Looking ahead with 20/20 hindsight, SDIT is also lending a hand to the estimated 2,000 new 'sons and daughters' of Americans killed in the War on Terror. We work closely with Tragedy Assistance for Survivors (TAPS), Snowball Express and the Intrepid Fallen Heroes Fund _ organizations that weren't around when we were kids, but today they deliver critical support to American military families. Fortunately, our nation has learned to provide better care for the military families that bear the lion's share of war. Whether it is family counseling, scholarship funds, a weekend vacation to momentarily block out the pain, or any of the other therapies employed to ease the burden of grief, this new generation of sons and daughters is being cared for as they rightly deserve.
"The time will come, maybe in my lifetime and hopefully in that of my children, when the 'sons and daughters' of U.S. service personnel lost in the Global War on Terror _ in Iraq, Afghanistan, and elsewhere _ will travel to their own personal ground zero.
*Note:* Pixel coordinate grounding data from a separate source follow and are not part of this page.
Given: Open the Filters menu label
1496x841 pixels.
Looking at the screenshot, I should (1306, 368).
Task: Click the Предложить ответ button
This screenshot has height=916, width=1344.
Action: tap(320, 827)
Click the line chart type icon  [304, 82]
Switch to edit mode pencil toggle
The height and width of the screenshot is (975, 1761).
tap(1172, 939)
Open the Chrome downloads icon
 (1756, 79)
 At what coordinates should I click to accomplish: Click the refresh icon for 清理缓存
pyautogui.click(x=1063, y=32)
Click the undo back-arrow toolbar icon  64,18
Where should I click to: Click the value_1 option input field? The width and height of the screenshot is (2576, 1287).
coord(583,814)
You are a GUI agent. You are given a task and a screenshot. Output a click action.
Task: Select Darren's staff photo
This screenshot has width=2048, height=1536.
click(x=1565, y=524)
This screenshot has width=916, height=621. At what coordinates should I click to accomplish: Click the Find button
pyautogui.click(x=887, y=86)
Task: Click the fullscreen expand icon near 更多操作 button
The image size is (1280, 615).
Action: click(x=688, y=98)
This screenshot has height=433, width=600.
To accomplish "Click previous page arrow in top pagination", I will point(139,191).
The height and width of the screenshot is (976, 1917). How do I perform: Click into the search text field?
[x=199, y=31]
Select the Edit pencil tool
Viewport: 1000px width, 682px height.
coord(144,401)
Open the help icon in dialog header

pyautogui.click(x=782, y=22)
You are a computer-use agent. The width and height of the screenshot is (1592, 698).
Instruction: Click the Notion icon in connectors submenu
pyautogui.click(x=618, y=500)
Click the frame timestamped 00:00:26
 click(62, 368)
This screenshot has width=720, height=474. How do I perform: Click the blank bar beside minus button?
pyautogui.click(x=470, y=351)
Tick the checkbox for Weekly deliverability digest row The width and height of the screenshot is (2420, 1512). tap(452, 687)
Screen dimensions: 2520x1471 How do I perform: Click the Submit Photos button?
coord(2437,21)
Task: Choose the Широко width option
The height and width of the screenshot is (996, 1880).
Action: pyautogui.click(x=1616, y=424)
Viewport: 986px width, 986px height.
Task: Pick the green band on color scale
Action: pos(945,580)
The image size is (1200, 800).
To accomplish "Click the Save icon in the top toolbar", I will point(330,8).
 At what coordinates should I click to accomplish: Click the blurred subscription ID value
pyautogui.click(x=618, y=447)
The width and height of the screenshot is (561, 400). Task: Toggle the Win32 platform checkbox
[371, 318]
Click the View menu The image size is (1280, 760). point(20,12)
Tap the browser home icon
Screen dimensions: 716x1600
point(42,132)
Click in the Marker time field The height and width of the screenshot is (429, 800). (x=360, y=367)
My hope is that our organization's trip to Vietnam five years ago, its 18-year existence and outreach programs, will serve as a historic benchmark for them, a lesson on how to confront, endure, and prevail in the unique life experience we share.
"Regardless of when or why each war began, or where we were _ and above and beyond the pain and sorrow that comes from losing one's father or mother in battle _ we "sons and daughters" from WW II, Korea, Vietnam, the Persian Gulf War, the Global War on Terror and every other U.S. military action share one thing: our common bond as America's Gold Star Children."